The American Dream motivates American workers to put in the highest hours of work in any country on the planet – in hopes that they and their families will share in American economic prosperity. In the present economic crisis there are widely shared concerns that the American Dream is slipping away and has become unachievable for many working families. To understand if we are achieving the American Dream – we need to know what core ideas are part of the dream.
The SEIU labor union collected survey data from workers in 2008 to identify values that inspire Americans’ dreams. The SEIU survey identifies two core values that the vast majority of workers (roughly 90%) think are essential to realizing the Dream. Workers want jobs with incomes that enable them to support their families. And they hope to create opportunities for their children that will be foundations for successful lives. Working parents embrace mainstream American social values – work should create financial security and enriched opportunities for children and families.

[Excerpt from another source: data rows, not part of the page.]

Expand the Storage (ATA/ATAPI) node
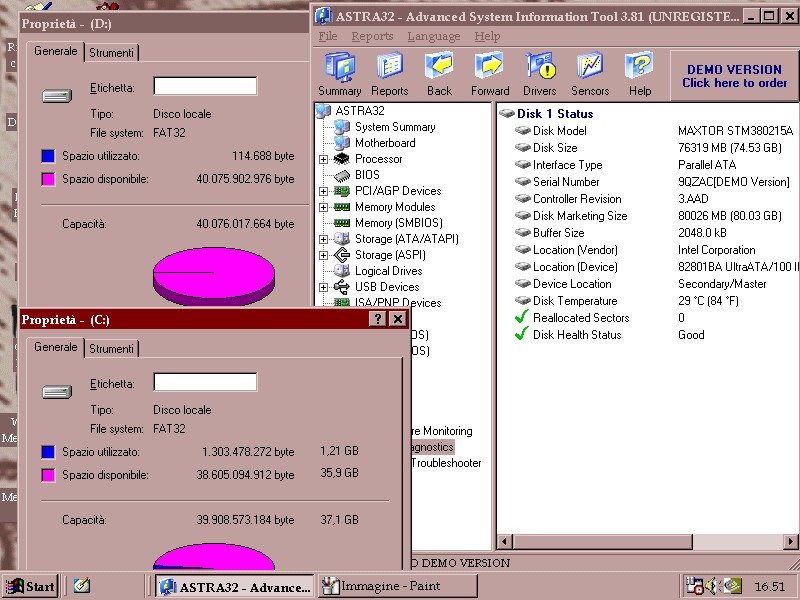This screenshot has height=600, width=800. pyautogui.click(x=324, y=239)
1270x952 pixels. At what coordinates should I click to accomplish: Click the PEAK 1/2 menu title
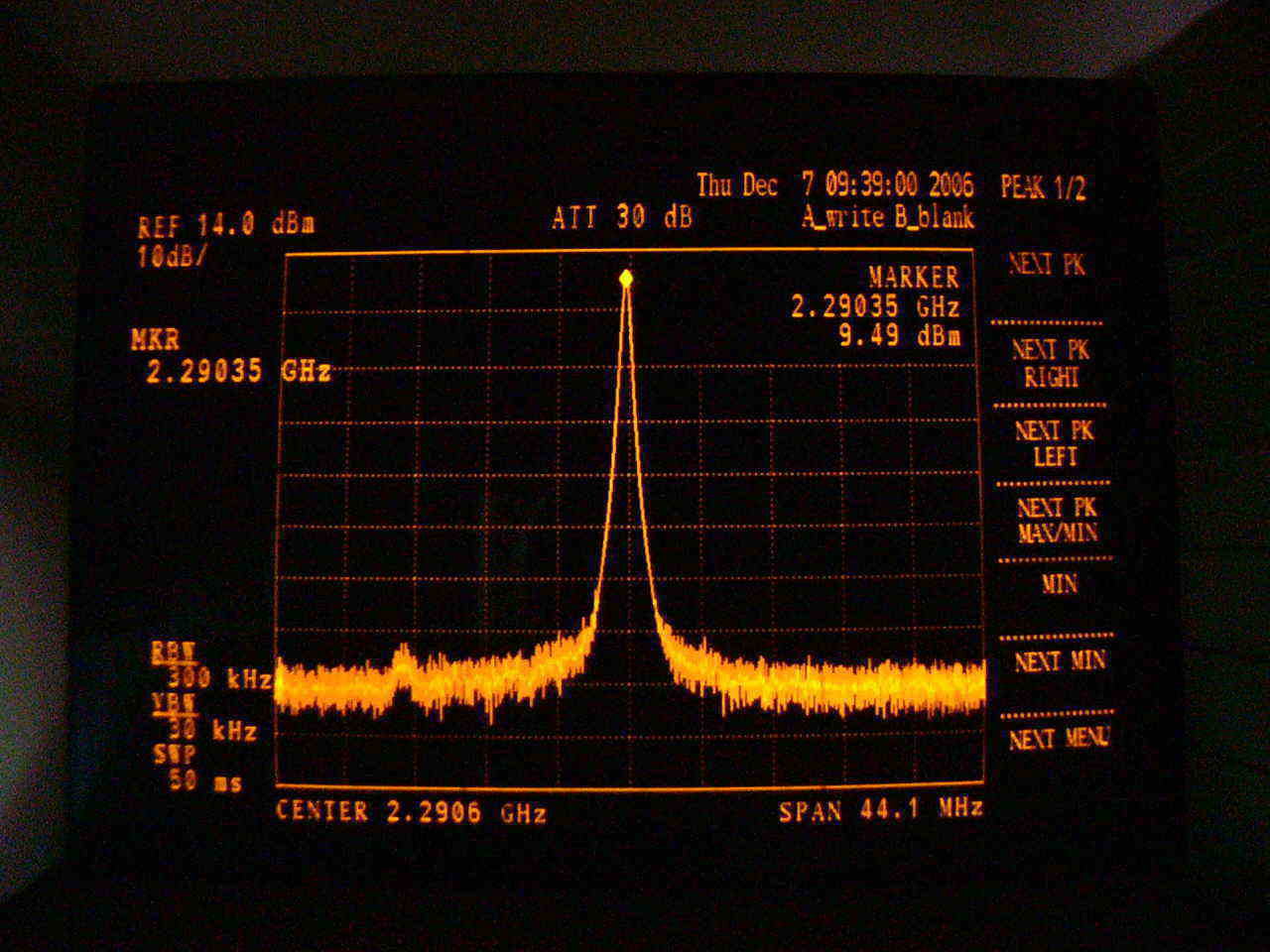click(1043, 187)
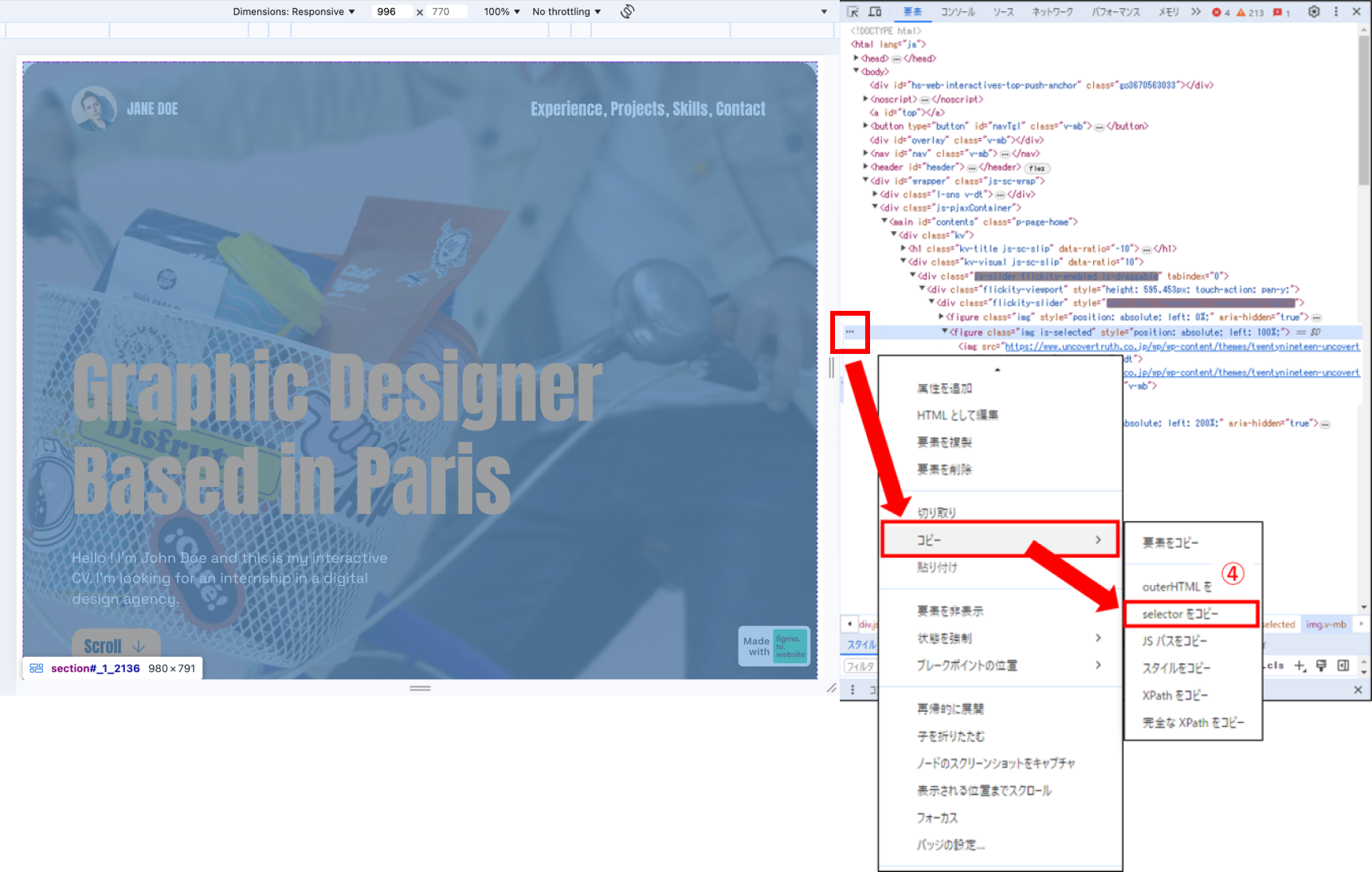Image resolution: width=1372 pixels, height=872 pixels.
Task: Activate the inspect element picker icon
Action: (853, 12)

Obviously working in low-wage jobs that produce poverty level incomes does not enable working mothers to realistically reach for or realize the American Dream. The Dream is far out of reach for the 31.4% of working women who work in low-wage jobs. Poverty level income for a single mother with two young children in 2008 was $18,000 a year – or approximately 29% of the median income. Many mothers of infants and toddlers who are living in poverty work in part-time jobs paying $7.50-$9.00 an hour. These wages produce earned incomes of $7,500 to $11,250 in part-time jobs, working 20-25 hours/week. Full-time, 35-40 hour a week jobs, at these wages produce higher incomes – of $13,125 to $18,000 – very rarely enough income to bring a family of an adult and 2 children out of poverty.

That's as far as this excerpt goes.